• [The task] From the entries below, return only the lines starting at the one that contains "Open screen share options ellipsis" and ending at the one that contains "Click the Docker", exactly as they stand.

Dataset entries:
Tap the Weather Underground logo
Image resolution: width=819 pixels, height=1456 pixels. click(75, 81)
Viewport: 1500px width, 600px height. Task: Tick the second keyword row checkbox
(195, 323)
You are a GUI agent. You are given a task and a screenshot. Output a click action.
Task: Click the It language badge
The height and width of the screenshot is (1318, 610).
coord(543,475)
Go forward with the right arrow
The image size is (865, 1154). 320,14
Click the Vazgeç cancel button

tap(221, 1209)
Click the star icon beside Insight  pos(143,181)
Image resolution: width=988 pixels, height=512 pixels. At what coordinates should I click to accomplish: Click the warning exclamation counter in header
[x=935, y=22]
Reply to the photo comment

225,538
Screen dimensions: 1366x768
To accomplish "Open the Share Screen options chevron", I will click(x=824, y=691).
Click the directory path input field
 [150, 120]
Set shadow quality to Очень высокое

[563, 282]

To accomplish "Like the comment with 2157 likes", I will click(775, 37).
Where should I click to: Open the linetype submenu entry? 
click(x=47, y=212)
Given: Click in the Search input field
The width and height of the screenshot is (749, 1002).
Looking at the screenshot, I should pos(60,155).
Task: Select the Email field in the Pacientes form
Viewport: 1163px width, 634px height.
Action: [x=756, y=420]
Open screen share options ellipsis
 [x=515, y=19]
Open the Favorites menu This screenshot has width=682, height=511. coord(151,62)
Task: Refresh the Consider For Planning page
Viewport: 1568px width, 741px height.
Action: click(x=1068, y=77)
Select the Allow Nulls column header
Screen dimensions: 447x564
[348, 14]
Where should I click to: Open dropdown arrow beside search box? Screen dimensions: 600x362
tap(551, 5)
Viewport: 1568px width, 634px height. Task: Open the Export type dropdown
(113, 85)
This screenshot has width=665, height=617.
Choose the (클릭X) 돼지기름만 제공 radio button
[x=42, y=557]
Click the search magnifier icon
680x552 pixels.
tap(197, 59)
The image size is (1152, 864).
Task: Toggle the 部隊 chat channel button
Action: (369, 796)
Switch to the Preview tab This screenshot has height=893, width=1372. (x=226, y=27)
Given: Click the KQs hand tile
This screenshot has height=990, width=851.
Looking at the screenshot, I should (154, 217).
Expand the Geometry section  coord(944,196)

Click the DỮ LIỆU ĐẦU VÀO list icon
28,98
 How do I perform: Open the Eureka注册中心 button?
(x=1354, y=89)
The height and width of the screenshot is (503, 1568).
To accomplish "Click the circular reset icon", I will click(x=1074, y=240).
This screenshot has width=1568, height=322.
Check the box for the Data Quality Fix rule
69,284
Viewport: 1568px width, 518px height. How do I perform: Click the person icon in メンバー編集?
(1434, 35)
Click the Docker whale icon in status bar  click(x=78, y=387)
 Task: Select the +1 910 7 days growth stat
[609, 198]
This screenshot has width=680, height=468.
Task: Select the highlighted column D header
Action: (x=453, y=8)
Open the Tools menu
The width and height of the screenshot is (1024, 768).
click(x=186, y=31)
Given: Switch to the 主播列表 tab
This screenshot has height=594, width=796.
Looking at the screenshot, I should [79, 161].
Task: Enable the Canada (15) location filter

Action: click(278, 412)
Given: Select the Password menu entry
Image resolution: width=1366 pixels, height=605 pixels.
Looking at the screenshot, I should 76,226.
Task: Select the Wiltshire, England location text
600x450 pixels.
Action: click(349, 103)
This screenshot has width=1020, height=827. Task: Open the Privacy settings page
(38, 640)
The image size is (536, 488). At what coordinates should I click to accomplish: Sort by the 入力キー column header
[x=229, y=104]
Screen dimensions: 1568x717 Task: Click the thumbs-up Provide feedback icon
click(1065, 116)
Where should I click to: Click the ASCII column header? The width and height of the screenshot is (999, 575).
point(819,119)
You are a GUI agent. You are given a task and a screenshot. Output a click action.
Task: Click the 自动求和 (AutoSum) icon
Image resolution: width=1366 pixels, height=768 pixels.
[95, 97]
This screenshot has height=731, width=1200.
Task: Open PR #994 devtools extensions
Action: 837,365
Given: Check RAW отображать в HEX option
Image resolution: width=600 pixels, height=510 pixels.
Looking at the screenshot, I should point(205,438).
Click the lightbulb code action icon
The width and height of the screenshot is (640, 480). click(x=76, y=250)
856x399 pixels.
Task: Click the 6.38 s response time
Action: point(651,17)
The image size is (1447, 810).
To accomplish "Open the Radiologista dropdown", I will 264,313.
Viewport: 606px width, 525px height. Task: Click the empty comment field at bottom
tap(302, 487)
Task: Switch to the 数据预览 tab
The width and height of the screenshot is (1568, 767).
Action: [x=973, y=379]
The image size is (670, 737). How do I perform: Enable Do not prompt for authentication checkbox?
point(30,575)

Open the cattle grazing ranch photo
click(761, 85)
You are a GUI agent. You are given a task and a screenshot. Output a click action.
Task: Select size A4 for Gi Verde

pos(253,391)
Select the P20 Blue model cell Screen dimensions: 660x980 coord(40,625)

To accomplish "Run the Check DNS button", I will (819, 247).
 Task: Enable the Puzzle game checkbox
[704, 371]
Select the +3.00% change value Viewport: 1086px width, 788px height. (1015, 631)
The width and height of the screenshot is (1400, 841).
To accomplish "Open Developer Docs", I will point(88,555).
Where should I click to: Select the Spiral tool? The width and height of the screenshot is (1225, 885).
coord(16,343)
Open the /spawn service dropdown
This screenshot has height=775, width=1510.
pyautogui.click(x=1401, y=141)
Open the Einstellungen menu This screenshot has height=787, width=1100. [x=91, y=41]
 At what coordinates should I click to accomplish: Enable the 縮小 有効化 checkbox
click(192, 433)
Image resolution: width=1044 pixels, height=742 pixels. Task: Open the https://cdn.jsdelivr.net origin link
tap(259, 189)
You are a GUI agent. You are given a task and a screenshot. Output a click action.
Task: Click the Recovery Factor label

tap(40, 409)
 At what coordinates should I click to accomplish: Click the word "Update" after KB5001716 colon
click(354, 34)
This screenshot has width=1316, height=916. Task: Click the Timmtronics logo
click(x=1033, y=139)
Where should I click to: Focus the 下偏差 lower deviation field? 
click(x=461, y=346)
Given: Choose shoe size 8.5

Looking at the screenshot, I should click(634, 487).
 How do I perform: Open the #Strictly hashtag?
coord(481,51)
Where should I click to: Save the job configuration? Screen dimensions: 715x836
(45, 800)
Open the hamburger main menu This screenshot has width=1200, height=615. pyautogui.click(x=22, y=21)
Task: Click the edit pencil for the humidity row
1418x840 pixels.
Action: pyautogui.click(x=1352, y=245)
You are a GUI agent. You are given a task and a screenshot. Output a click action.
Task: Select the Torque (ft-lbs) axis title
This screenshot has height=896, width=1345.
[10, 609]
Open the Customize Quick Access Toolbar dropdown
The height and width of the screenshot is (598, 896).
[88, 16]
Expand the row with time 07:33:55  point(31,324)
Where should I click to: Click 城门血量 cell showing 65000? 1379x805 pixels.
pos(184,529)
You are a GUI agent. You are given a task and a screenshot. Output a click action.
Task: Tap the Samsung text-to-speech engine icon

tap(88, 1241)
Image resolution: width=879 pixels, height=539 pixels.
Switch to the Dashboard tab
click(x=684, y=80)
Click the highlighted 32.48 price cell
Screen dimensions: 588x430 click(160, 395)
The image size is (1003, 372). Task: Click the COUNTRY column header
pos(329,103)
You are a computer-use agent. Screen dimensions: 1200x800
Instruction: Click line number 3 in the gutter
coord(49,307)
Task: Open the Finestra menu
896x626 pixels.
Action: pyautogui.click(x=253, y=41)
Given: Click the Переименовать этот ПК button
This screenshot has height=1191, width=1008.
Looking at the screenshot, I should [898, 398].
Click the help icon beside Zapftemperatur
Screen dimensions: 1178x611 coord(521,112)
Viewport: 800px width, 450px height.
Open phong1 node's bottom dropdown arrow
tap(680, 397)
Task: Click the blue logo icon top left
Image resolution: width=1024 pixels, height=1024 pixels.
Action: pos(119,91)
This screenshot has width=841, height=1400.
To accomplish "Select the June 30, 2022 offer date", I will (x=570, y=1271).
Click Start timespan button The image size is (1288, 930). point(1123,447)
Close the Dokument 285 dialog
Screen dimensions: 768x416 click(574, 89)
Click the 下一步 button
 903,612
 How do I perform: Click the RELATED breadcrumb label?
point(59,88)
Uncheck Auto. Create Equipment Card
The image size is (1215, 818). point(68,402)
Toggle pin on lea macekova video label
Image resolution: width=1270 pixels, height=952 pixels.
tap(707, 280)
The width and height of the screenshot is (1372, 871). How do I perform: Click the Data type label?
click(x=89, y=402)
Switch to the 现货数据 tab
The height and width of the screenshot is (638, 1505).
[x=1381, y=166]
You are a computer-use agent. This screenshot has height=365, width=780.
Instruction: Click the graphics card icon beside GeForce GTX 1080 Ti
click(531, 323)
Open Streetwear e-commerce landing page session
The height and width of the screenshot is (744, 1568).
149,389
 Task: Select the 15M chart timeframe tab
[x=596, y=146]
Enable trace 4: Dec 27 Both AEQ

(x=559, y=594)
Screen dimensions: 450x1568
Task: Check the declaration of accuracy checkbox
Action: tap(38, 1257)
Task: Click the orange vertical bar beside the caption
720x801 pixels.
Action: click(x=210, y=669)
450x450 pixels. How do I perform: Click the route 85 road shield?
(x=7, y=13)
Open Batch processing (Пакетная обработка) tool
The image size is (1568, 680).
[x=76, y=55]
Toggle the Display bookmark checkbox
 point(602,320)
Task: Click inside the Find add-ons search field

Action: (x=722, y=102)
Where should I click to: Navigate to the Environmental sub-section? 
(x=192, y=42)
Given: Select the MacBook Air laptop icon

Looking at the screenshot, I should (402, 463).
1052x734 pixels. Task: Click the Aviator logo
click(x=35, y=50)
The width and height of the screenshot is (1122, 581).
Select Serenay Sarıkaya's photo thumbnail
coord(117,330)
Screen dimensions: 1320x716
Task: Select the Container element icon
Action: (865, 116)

• [Result for this task]
Open screen share options ellipsis
 [x=515, y=19]
Open the Favorites menu This screenshot has width=682, height=511. coord(151,62)
Task: Refresh the Consider For Planning page
Viewport: 1568px width, 741px height.
Action: click(x=1068, y=77)
Select the Allow Nulls column header
Screen dimensions: 447x564
[348, 14]
Where should I click to: Open dropdown arrow beside search box? Screen dimensions: 600x362
tap(551, 5)
Viewport: 1568px width, 634px height. Task: Open the Export type dropdown
(113, 85)
This screenshot has width=665, height=617.
Choose the (클릭X) 돼지기름만 제공 radio button
[x=42, y=557]
Click the search magnifier icon
680x552 pixels.
tap(197, 59)
The image size is (1152, 864).
Task: Toggle the 部隊 chat channel button
Action: (369, 796)
Switch to the Preview tab This screenshot has height=893, width=1372. (x=226, y=27)
Given: Click the KQs hand tile
This screenshot has height=990, width=851.
Looking at the screenshot, I should (154, 217).
Expand the Geometry section  coord(944,196)

Click the DỮ LIỆU ĐẦU VÀO list icon
28,98
 How do I perform: Open the Eureka注册中心 button?
(x=1354, y=89)
The height and width of the screenshot is (503, 1568).
To accomplish "Click the circular reset icon", I will click(x=1074, y=240).
This screenshot has width=1568, height=322.
Check the box for the Data Quality Fix rule
69,284
Viewport: 1568px width, 518px height. How do I perform: Click the person icon in メンバー編集?
(1434, 35)
Click the Docker whale icon in status bar  click(x=78, y=387)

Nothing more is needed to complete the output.